Sarya Aslan: 8 Mart

Amerika yerlisi Mohawk kabilesinde şöyle bir deyiş vardır; “kadınların ezelden beri bildiği kâinat dengelerini erkekler de anlamaya başladıkları zaman dünya daha iyi bir dünya olarak değişmeye başlamış olacaktır”.  

Kadın bu dengeyi ilk eli toprağa değdiğinde çözmeye başlamış, doğanın gücünü, sürekli kendini yenilemesini, gizemli varoluşunu keşfetmeye çalışarak doğayla arasında sessiz bir barış imzalamıştır.

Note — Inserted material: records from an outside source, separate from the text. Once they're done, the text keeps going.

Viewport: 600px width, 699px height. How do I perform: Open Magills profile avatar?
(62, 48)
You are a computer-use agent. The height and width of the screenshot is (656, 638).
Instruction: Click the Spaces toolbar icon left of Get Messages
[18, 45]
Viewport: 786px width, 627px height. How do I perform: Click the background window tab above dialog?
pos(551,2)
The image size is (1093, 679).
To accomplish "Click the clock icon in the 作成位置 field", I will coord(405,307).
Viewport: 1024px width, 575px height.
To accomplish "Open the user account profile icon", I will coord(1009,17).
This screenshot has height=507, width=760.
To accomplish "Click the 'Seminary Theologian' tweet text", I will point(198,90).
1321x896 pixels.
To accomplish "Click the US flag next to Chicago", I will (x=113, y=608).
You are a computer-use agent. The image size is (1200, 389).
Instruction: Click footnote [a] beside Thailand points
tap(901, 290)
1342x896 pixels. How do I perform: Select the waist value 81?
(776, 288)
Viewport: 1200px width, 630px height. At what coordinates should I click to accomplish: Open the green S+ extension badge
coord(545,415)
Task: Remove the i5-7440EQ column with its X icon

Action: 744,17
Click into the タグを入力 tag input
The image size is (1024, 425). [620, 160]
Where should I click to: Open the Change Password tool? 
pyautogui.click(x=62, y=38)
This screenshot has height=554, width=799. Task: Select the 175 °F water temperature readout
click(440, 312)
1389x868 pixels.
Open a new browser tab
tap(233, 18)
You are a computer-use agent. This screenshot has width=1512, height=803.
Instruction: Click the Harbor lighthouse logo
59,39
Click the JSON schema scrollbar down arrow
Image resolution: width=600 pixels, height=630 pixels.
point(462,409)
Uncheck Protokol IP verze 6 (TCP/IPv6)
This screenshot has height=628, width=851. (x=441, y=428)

Toprağa bir ürün ekmiş, doğa ona bin vermiş, doğurganlıkları, sürekli kendini yenilemeleri ve yaşamsal ritim onları birbirine yaklaştırmış. Erkek vahşi bir şekilde avlanıp doğayı talan ederken, kadın müthiş bir saygı ve incelikle doğanın şifrelerinin peşine düşmüş. Erkek kadını eve hapsettiğini, güçsüzleştirdiği düşünürken, kadın doğayla bütünleşerek özgürleşmeyi, kendini ve evreni çözmeyi seçmiştir.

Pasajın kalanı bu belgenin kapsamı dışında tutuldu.